Usually only the master CPU would boot, with all slaves
failing to start. The problem has also been seen on
non-debug versions of the kernel. The problem was
caused by a race condition between the master CPU and
the slaves during the early boot process. The
appropriate synchronization is implemented in this
patch (bug 214364).
+o Using a regular file in a file system as a
supplementary swap area can cause the system to crash
during heavy swapping (bug 214374).
+o The combination of heavy outbound network traffic using
large buffers (as is done by doing ftp puts, for
example) and heavy page aging by the virtual memory
system when free memory is low can cause a
multiprocessor system to hang in the page flipping code
(bug 216587).
+o The disk quotas facility did not work in the previous
IRIX 5.2 patches SG0000001 and SG0000022. This has
been fixed in this patch release.
+o There is a performance problem related to the creation
of sproc children that have local mappings that results
in excessive rfault rates for the child. This occurs
when the parent has the local mapping already in its
address space when sproc is called (bug 222221).
+o A particular POSIX conformance bug that caused the
updating of file access time for a read on a file on a
read only file system has been fixed. (bug 223286).
+o Another POSIX conformance bug whereby a fcntl to dup a
file descriptior a number of times so as to exceed the
user's allowable number of open file descriptors
returned error EMFILE has been changed to return
EINVAL. (bug 223492).
+o Still another POSIX conformance bug that has been
closed in this patch is the fact that if a process
which handles SIGCONT is sleeping inside a system call
at an interruptible priority, the sending of a job
control stop signal will interrupt the system call,
returning -1 and setting errno to EINTR. (bug 223509).
- 7 -
+o Sproc processes that exec may carry with them wrong
pages from parent; potentially causes the execed
process to hang (bug 227235).
+o Data base systems using asynchronous I/O could corrupt
data. However, only SYBASE version 10 is known to
trigger this problem (bug 229896).
+o Support for 4MB secondary cache systems in both IRIX
and IO4 prom.
+o The IO4 prom image also incorporates new segment loader
software, and multiple versions of the IO4 software for
different architectures. In particular, this version of
the IO4 prom supports both IP19 and IP21 CPU boards.
Some Scsi initialization and time out values were
changed to recover from the system attempting to boot
from a disk that is not "ready" yet.
+o The IO4prom did not allow booting from a SCSI disk that
was above address 7 on the SCSI bus (bug 240879).
+o A new feature was introduced in patchSG0000022 for
EVEREST systems only (Challenge and Onyx with R4400
processors). For a certain class of memory errors,
recovery is possible in software because the data lost
is no longer required.

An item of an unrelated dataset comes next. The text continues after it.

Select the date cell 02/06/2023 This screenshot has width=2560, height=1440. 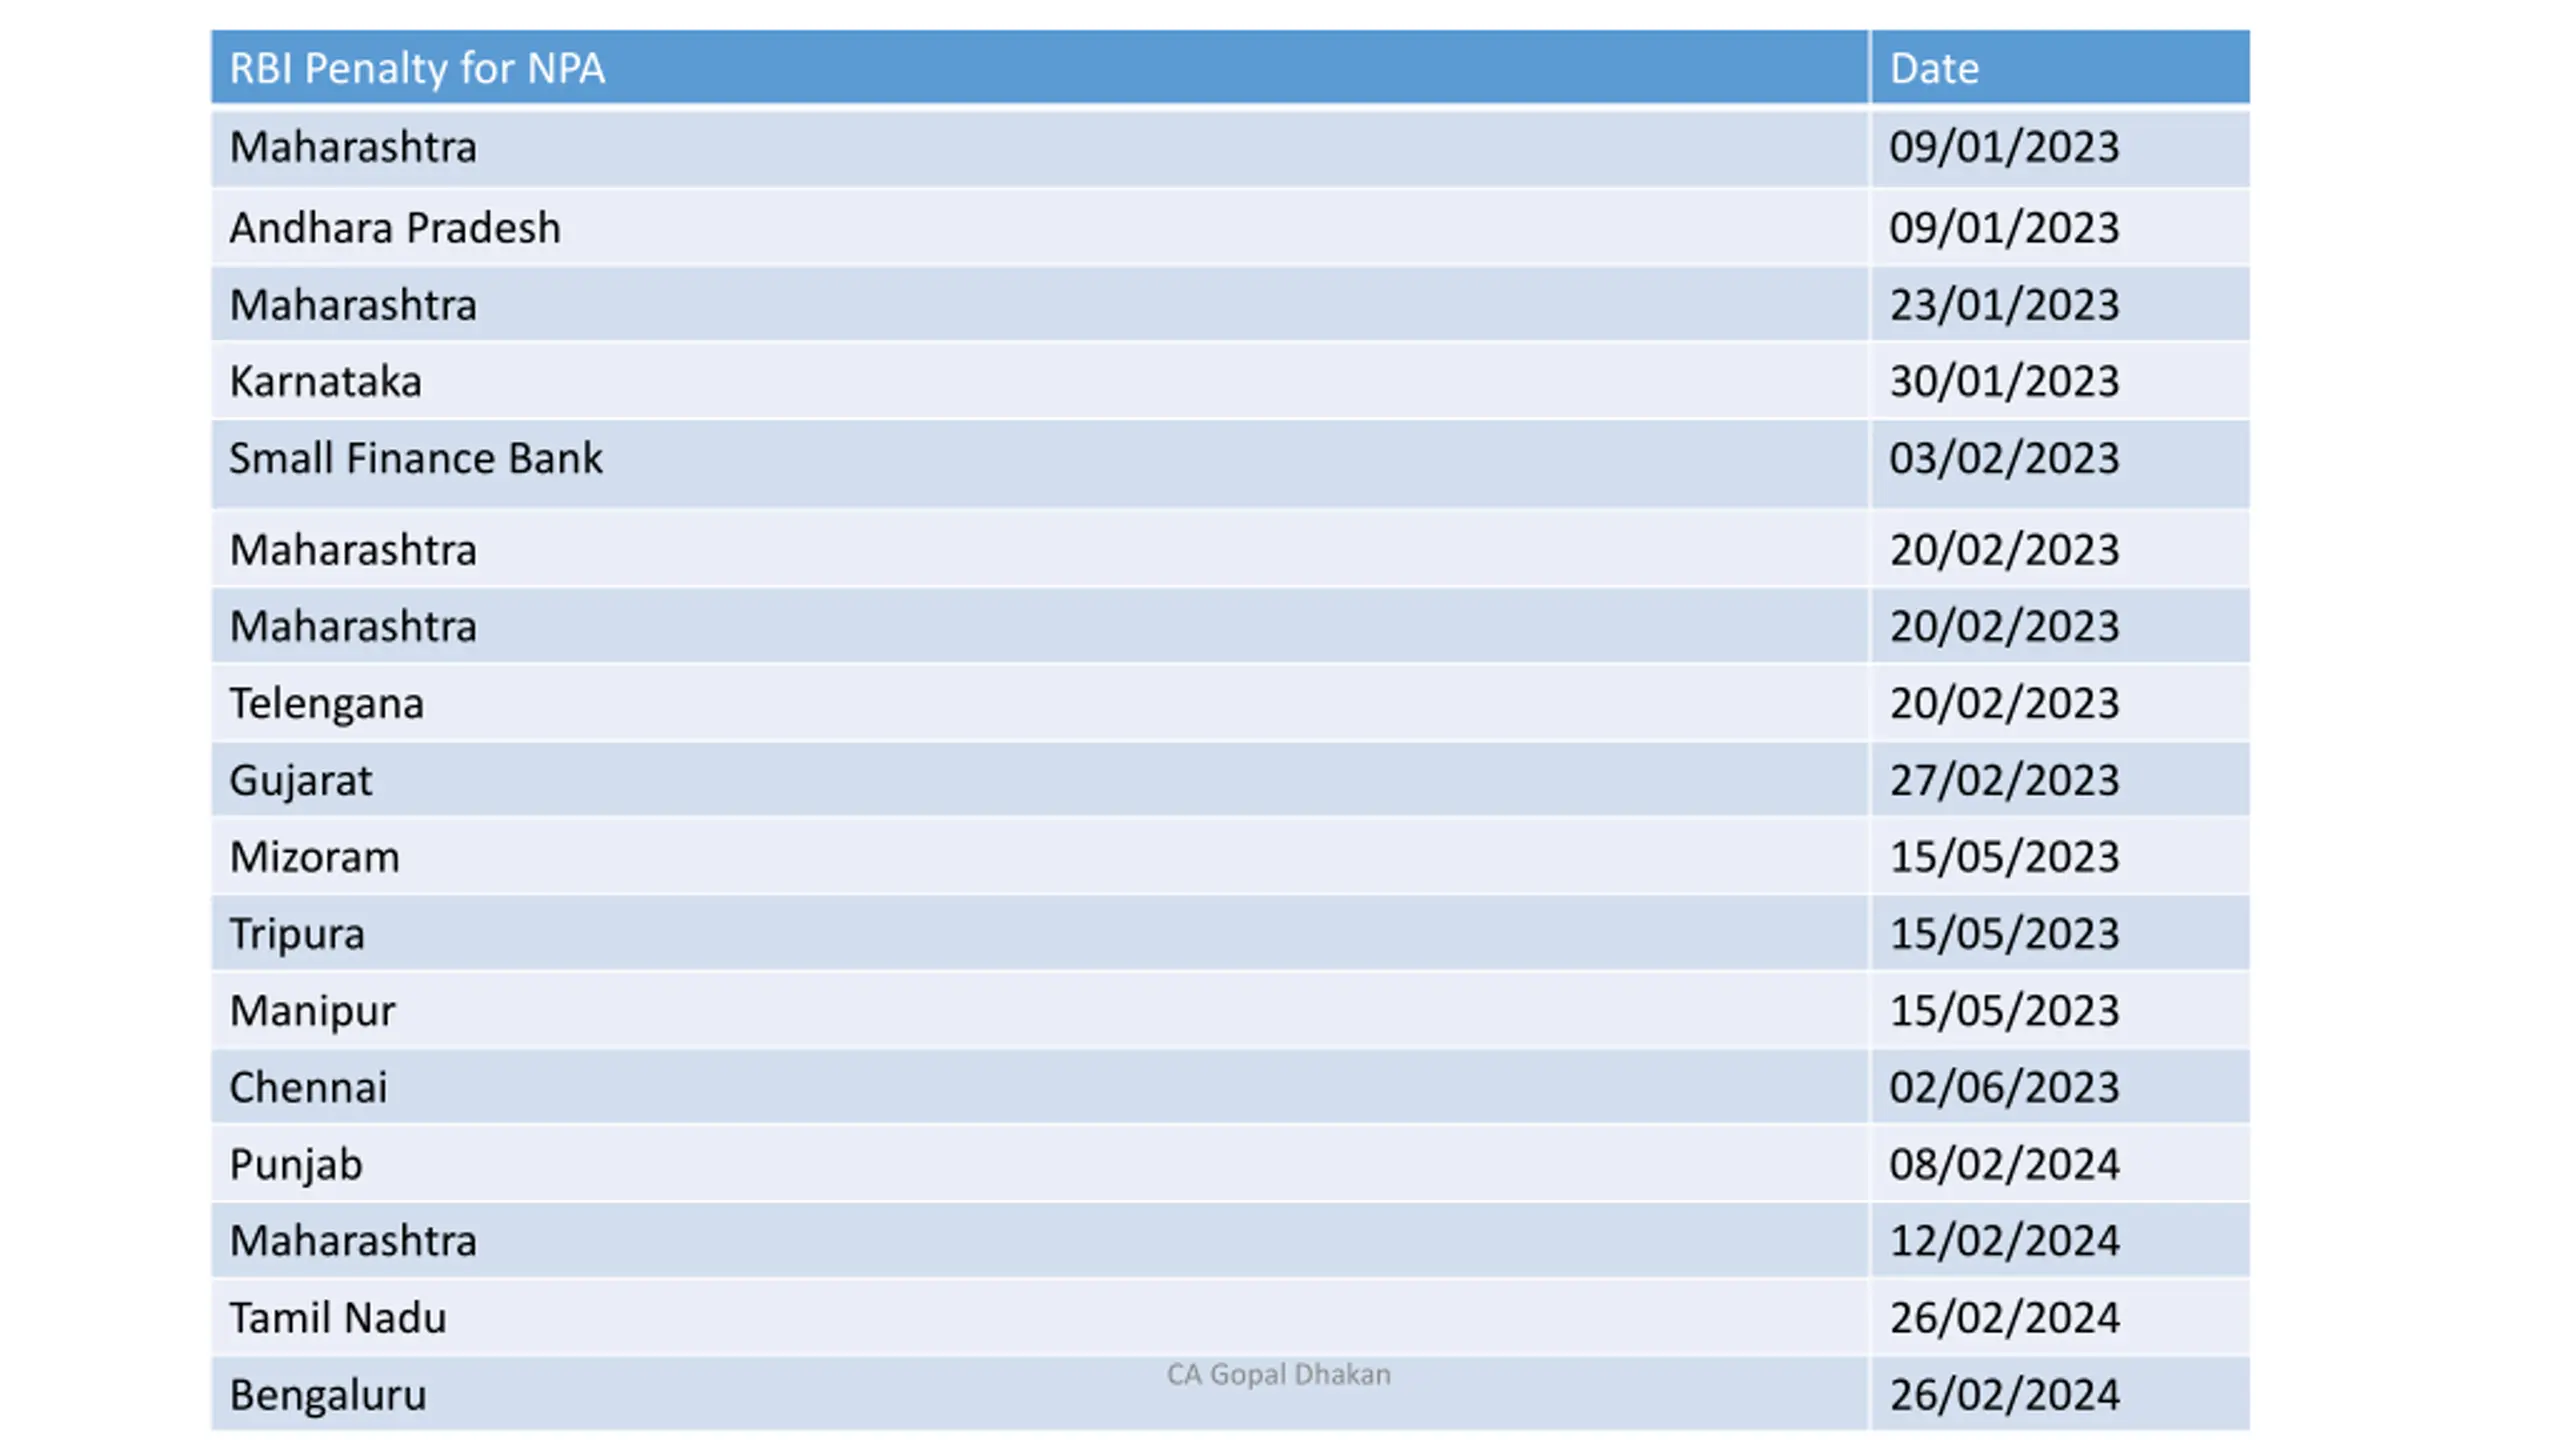click(x=2060, y=1087)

This feature was disabled by
default, but is now enabled in this patch. For
example, errors which occur when zeroing a new page for
a task may be safely ignored, since the previous data
on the page is no longer needed.
The kernel variable "ecc_recover_enable" enables and
disables this recovery feature. A value of 0 indicates
that recovery should not be attempted. A non-zero
value represents the number of seconds over which 32
error recovery attempts can be made. In general, a
value of 60 should be used to enable this feature.
This is the value that is now enabled by default.

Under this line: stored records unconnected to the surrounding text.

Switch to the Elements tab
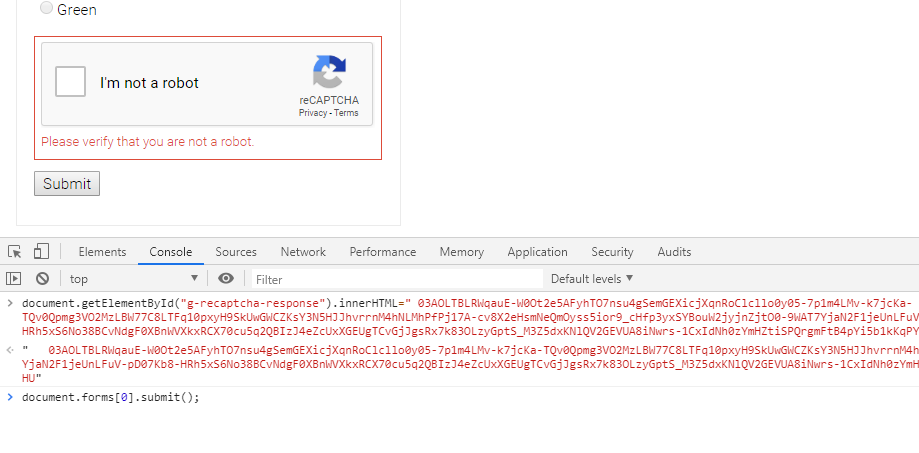This screenshot has width=919, height=453. (x=102, y=252)
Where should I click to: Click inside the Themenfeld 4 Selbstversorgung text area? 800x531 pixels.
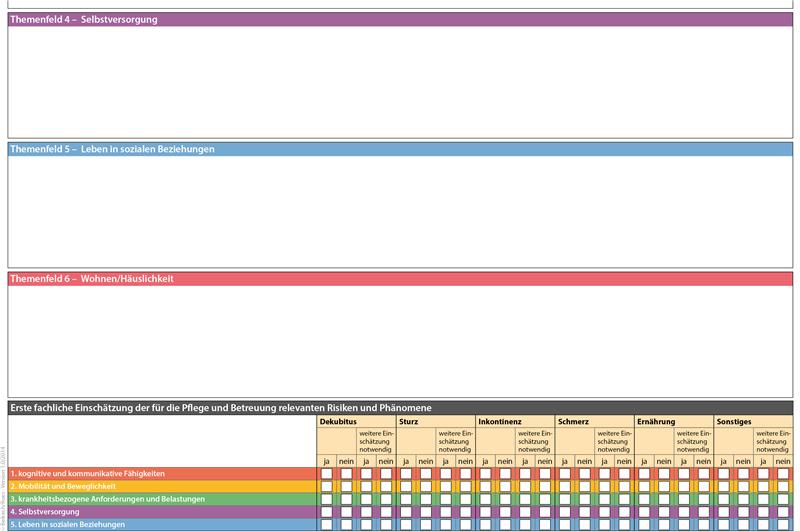point(400,81)
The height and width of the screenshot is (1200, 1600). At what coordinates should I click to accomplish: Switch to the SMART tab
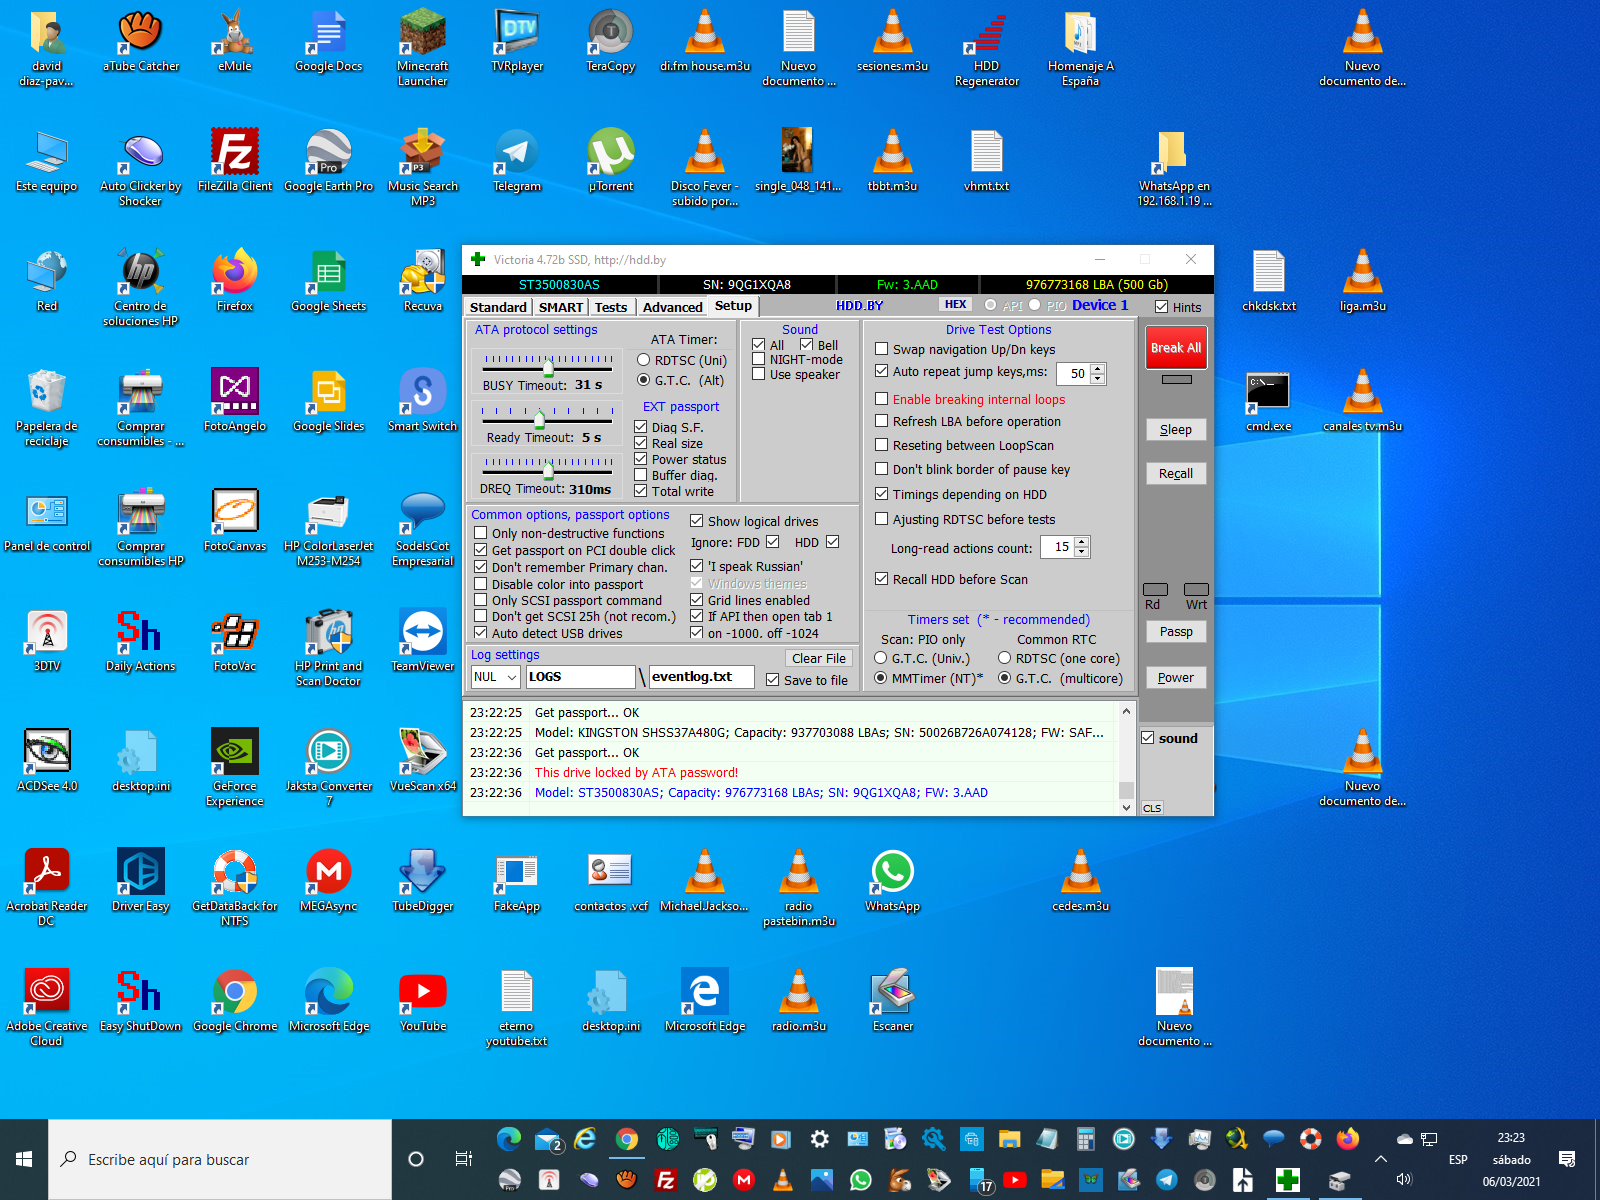[x=560, y=307]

+o A bug that occured as part of patch 33 where on EVEREST
machines the NOINTR directive could be ignored, causing
problems with real time latency has been corrected.
(bug 235061)
+o Power Series and Crimson systems with dual VME buses
did not support user mode access (/dev/vme) properly.
A16 mode on the second bus did not work, and A32 did
not work on either bus. These problems are corrected.
- 8 -
+o VME write error handling for Challenge/Onyx systems was
not taking care of corner cases where a VME write error
followed by a VME read error would cause the systems to
crash in certain situations (bug 231142).
+o Fixed the problem where stressing a Power series system
with multiple ethernets (et0, and enp0) would cause the
network subsystem to hang. This was also causing SCSI
subsystem to hang (bug 188296).
+o System calls stat() or xstat() on a tty file can hang
in kernel mode, leaving the process unkillable (bug
230375).
+o Multiprocessor systems with R4000 cpus or R4400 cpus at
revision level 2.2 or less and which use loadable
drivers can crash due to a kernel segmentation
violation. Such systems with loadable drivers can
panic with the cause being an RMISS and the bad_addr
not matching the faulting pc. The workaround installed
in the kernel detects this particular path when it is
caused by an R4000 bug and allows the operation to be
retried, which is needed to correct the problem (Bug
#236338).
+o Changes were put into the kernel which allow the kernel
stack to be increased by an additional page for real-
time processes and otherwise on an as-needed basis.
This increases the reliability of the system by
eliminating scenarios in which the kernel stack might
overflow and panic the system, which occasionally arose
in systems making heavy use of remote file systems, for
example (Bug #240710).
+o Fixed a problem where a binary compiled on IRIX 4.0.5
that uses libc function getcwd() will fail on an IRIX
5.2 machine that has a raid filesystem when the binary
is run on the raid filesystem (bug 234992).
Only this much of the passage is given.